Texte donné =>
○ ○ ○ ○ ○ ○ ○

Chronique d'Hugo Lavoie diffusée sur Radio Canada le 15 mai 2018.

L'Université McGill de Montréal (Québec) vient d'acquérir une correspondance annoncée comme inédite entre Céline et l'auteur québécois Victor Barbeau, une correspondance entretenue après la visite de Céline à Montréal en mai 1938. Les lettres échangées ont été récemment rendues publiques par l'Université McGill et peuvent être consultées à la librairie de l'Université.


Quand Céline séjournait au Canada

Décidé à mettre fin aux fredaines de son fils, le notaire Arouet songea, en dernière ressource, à l’exiler en Nouvelle-France. La peinture que lui firent ses amis de la rudesse des mœurs et de la rigueur du climat de la colonie l’inclina à moins de sévérité. Depuis lors, cependant, à la seule mention du nom de Québec, Voltaire en avait froid dans le dos. Son plus vif désir était que le mer l’engloutît, avec les jésuites qui s’y trouvaient.

○ ○ ○ ○ ○ ○ ○

(Données des cibles de clic)
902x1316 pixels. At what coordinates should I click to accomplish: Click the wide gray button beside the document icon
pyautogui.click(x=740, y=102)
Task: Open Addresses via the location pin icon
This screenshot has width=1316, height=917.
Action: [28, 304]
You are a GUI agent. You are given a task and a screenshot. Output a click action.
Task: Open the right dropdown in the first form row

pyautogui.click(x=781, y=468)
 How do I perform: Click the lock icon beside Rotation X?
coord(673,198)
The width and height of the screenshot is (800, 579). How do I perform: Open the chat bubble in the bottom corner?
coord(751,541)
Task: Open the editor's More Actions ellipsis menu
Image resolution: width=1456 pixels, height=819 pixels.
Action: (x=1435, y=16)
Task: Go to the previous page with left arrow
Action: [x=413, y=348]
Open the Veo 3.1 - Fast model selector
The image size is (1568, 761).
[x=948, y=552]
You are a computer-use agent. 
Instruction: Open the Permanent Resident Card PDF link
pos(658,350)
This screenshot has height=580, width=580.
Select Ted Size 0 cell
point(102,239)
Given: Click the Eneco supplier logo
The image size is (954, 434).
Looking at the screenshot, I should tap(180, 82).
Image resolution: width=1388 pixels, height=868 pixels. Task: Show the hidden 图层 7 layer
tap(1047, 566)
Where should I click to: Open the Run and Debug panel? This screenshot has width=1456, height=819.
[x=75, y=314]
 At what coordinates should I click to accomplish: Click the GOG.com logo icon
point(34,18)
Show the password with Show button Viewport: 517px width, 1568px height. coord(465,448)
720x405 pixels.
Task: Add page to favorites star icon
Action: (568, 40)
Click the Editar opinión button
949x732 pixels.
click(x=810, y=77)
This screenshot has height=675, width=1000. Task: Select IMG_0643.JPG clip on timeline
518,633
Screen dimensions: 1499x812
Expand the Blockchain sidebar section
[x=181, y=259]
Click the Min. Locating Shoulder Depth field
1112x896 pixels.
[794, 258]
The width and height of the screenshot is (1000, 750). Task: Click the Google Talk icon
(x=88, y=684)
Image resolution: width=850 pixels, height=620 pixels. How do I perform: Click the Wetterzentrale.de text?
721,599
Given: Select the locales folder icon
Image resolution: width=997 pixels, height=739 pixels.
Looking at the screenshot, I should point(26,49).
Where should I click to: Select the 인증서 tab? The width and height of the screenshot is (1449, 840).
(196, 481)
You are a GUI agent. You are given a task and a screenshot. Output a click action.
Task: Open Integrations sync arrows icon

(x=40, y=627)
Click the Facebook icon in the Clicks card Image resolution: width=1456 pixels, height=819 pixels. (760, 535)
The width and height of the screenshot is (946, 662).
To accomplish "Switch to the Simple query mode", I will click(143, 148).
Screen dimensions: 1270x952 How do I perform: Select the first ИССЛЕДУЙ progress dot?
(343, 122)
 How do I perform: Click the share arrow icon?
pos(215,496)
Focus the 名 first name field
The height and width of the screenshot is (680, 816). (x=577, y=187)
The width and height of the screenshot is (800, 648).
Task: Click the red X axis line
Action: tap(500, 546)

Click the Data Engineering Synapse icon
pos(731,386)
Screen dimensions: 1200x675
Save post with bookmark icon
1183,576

○ ○ ○ ○ ○ ○ ○

Travail à faire =>
1/ Énumérez toutes les personnes désignées par leur nom dans le texte donné.
2/ D'après le texte donné, en quel mois et quelle année a eu lieu la visite de Céline à Montréal ?
3/ Recopiez le passage du texte donné depuis « Quand Céline séjournait » jusqu'à « qui s’y trouvaient. ».

Solutions des exercices =>
1/ Hugo Lavoie, Céline, Victor Barbeau, Arouet, Voltaire

2/ En mai 1938.

3/
Quand Céline séjournait au Canada

Décidé à mettre fin aux fredaines de son fils, le notaire Arouet songea, en dernière ressource, à l’exiler en Nouvelle-France. La peinture que lui firent ses amis de la rudesse des mœurs et de la rigueur du climat de la colonie l’inclina à moins de sévérité. Depuis lors, cependant, à la seule mention du nom de Québec, Voltaire en avait froid dans le dos. Son plus vif désir était que le mer l’engloutît, avec les jésuites qui s’y trouvaient.